Monday, December 27, 2010

Sept 11 first responders

Four billion dollars.  

That's the size of the federal settlement passed by Congress to compensate sickened World Trade Center cleanup and first responder workers who breathed the bad air from the "Pile" in the weeks after the towers fell.  No doubt many of these workers were harmed carrying out their duty, and doing their tough jobs.  Firemen, police, clean-up workers, search and rescue personnel, city and Port Authority workers.  Many brave and self-sacrificing people pitched in.

But the story is not as white-hat/black-hat as recent and 2001/2002 media coverage would lead you to conclude.  The US EPA did indeed say that the air was safe some weeks following the attacks.  However, in 2003 the work of one of my old physics professors (Prof.

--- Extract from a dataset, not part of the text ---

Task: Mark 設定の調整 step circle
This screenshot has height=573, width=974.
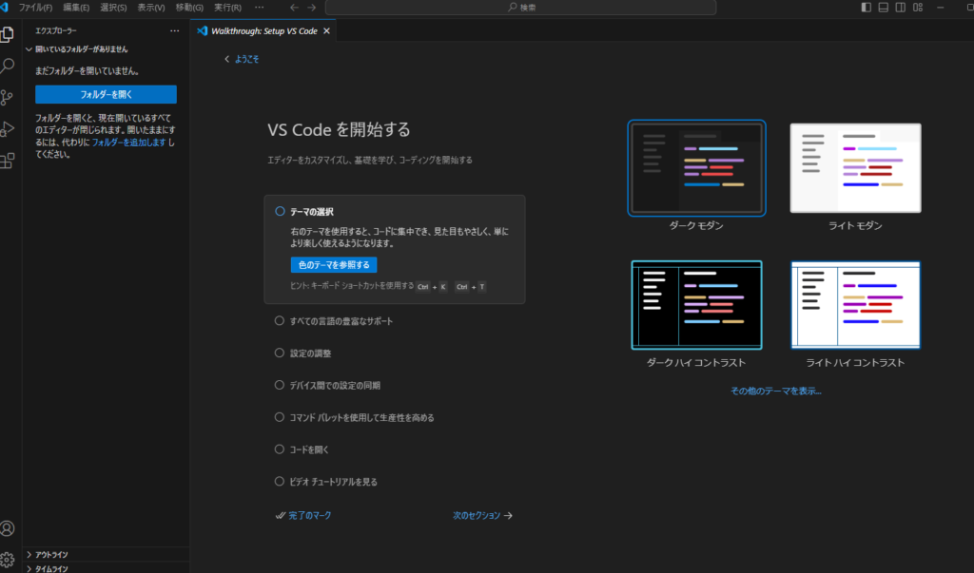Action: click(x=280, y=353)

Tom Cahill of UC Davis) showed that the air was in fact very hazardous.  

Whether or not the government said the air was safe or not, the immediate behavior of the workers at Ground Zero was an important part of their exposure to dangerous air.  Many of the workers at the "Pile" engaged in reckless, dangerous and insubordinate conduct.  Firefighters in particular challenged anyone who they thought got in the way of recovering their fallen co-workers.  There was bravado and macho behavior.  On one occasion, there was nearly a small riot.  Some workers openly defied orders.  Some worked without respirators and other safety gear.  Many refused to follow procedures, take orders, adhere to work schedules as laid out by the Port Authority and the city of New York.  
 
William Langewiesche wrote a brilliant and clear-eyed account of all this (American Ground: Unbuilding the World Trade Center), which first appeared as a spell-binding series in the Atlantic Monthly.   

It was a chaotic time.  The workers were understandably driven by their grief, rage and shame.  But some of them, some of the time, behaved dangerously and with disregard for the consequences of how they were working.  But those workers should share responsibility for what happened to them and to their health.  The harm to the Ground Zero workers was only partly the fault of the federal government.   

I wish that the lethal electric charge surrounding the Sept 11 attacks had discharged to a safe enough voltage that the behavior of the workers could have been openly discussed by at least the media (if not Congress itself) during the negotiations over this federal compensation fund.